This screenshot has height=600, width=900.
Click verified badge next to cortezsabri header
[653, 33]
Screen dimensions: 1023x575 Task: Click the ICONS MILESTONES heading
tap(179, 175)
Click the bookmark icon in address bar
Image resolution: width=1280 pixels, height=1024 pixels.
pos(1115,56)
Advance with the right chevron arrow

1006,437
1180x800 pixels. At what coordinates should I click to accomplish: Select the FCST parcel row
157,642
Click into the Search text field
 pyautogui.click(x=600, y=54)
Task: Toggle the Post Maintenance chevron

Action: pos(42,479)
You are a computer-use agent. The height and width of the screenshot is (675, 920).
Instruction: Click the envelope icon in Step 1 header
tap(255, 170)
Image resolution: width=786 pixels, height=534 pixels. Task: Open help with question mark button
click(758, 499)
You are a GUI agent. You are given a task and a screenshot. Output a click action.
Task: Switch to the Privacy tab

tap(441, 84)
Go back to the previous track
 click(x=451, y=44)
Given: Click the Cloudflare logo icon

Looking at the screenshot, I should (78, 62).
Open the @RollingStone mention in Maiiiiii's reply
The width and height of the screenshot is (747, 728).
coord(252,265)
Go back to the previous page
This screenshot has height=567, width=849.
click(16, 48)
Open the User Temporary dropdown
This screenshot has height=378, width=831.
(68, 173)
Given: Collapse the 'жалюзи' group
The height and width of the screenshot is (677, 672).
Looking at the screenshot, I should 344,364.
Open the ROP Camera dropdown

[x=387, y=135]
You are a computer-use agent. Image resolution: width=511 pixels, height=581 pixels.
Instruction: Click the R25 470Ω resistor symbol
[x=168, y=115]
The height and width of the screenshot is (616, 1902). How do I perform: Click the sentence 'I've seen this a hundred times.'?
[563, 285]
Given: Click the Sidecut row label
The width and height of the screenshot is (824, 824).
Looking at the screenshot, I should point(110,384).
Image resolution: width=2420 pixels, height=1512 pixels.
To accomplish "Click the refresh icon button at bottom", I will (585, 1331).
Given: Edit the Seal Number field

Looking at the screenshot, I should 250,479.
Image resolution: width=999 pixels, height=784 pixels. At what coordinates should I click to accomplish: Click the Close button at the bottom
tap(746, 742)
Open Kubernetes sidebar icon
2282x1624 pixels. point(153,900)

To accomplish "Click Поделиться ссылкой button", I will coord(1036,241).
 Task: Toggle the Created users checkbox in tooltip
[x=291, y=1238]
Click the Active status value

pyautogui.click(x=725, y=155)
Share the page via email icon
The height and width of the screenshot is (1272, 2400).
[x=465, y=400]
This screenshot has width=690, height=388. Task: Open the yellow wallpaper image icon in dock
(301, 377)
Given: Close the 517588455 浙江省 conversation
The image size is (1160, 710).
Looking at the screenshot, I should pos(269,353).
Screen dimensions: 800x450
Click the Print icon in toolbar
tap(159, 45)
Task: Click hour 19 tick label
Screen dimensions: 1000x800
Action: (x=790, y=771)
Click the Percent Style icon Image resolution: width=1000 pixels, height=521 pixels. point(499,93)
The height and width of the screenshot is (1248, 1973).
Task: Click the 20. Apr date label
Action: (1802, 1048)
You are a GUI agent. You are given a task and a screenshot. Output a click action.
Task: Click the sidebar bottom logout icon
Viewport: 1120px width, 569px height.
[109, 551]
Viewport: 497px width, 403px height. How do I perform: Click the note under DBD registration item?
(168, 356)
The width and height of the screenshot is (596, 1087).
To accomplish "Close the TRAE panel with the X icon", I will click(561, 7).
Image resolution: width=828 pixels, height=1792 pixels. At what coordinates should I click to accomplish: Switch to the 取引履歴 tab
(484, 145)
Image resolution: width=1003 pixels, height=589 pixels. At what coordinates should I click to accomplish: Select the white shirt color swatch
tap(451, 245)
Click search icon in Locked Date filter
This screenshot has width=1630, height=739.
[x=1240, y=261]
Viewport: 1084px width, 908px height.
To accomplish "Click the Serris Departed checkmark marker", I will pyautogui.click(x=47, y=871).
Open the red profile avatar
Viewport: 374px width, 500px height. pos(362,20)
════
The records shown above should be given again word for word.

This screenshot has height=600, width=900.
Click verified badge next to cortezsabri header
[653, 33]
Screen dimensions: 1023x575 Task: Click the ICONS MILESTONES heading
tap(179, 175)
Click the bookmark icon in address bar
Image resolution: width=1280 pixels, height=1024 pixels.
pos(1115,56)
Advance with the right chevron arrow

1006,437
1180x800 pixels. At what coordinates should I click to accomplish: Select the FCST parcel row
157,642
Click into the Search text field
 pyautogui.click(x=600, y=54)
Task: Toggle the Post Maintenance chevron

Action: pos(42,479)
You are a computer-use agent. The height and width of the screenshot is (675, 920).
Instruction: Click the envelope icon in Step 1 header
tap(255, 170)
Image resolution: width=786 pixels, height=534 pixels. Task: Open help with question mark button
click(758, 499)
You are a GUI agent. You are given a task and a screenshot. Output a click action.
Task: Switch to the Privacy tab

tap(441, 84)
Go back to the previous track
 click(x=451, y=44)
Given: Click the Cloudflare logo icon

Looking at the screenshot, I should (78, 62).
Open the @RollingStone mention in Maiiiiii's reply
The width and height of the screenshot is (747, 728).
coord(252,265)
Go back to the previous page
This screenshot has height=567, width=849.
click(16, 48)
Open the User Temporary dropdown
This screenshot has height=378, width=831.
(68, 173)
Given: Collapse the 'жалюзи' group
The height and width of the screenshot is (677, 672).
Looking at the screenshot, I should 344,364.
Open the ROP Camera dropdown

[x=387, y=135]
You are a computer-use agent. Image resolution: width=511 pixels, height=581 pixels.
Instruction: Click the R25 470Ω resistor symbol
[x=168, y=115]
The height and width of the screenshot is (616, 1902). How do I perform: Click the sentence 'I've seen this a hundred times.'?
[563, 285]
Given: Click the Sidecut row label
The width and height of the screenshot is (824, 824).
Looking at the screenshot, I should point(110,384).
Image resolution: width=2420 pixels, height=1512 pixels.
To accomplish "Click the refresh icon button at bottom", I will (585, 1331).
Given: Edit the Seal Number field

Looking at the screenshot, I should 250,479.
Image resolution: width=999 pixels, height=784 pixels. At what coordinates should I click to accomplish: Click the Close button at the bottom
tap(746, 742)
Open Kubernetes sidebar icon
2282x1624 pixels. point(153,900)

To accomplish "Click Поделиться ссылкой button", I will coord(1036,241).
 Task: Toggle the Created users checkbox in tooltip
[x=291, y=1238]
Click the Active status value

pyautogui.click(x=725, y=155)
Share the page via email icon
The height and width of the screenshot is (1272, 2400).
[x=465, y=400]
This screenshot has width=690, height=388. Task: Open the yellow wallpaper image icon in dock
(301, 377)
Given: Close the 517588455 浙江省 conversation
The image size is (1160, 710).
Looking at the screenshot, I should pos(269,353).
Screen dimensions: 800x450
Click the Print icon in toolbar
tap(159, 45)
Task: Click hour 19 tick label
Screen dimensions: 1000x800
Action: (x=790, y=771)
Click the Percent Style icon Image resolution: width=1000 pixels, height=521 pixels. point(499,93)
The height and width of the screenshot is (1248, 1973).
Task: Click the 20. Apr date label
Action: (1802, 1048)
You are a GUI agent. You are given a task and a screenshot. Output a click action.
Task: Click the sidebar bottom logout icon
Viewport: 1120px width, 569px height.
[109, 551]
Viewport: 497px width, 403px height. How do I perform: Click the note under DBD registration item?
(168, 356)
The width and height of the screenshot is (596, 1087).
To accomplish "Close the TRAE panel with the X icon", I will click(561, 7).
Image resolution: width=828 pixels, height=1792 pixels. At what coordinates should I click to accomplish: Switch to the 取引履歴 tab
(484, 145)
Image resolution: width=1003 pixels, height=589 pixels. At what coordinates should I click to accomplish: Select the white shirt color swatch
tap(451, 245)
Click search icon in Locked Date filter
This screenshot has width=1630, height=739.
[x=1240, y=261]
Viewport: 1084px width, 908px height.
To accomplish "Click the Serris Departed checkmark marker", I will pyautogui.click(x=47, y=871).
Open the red profile avatar
Viewport: 374px width, 500px height. pos(362,20)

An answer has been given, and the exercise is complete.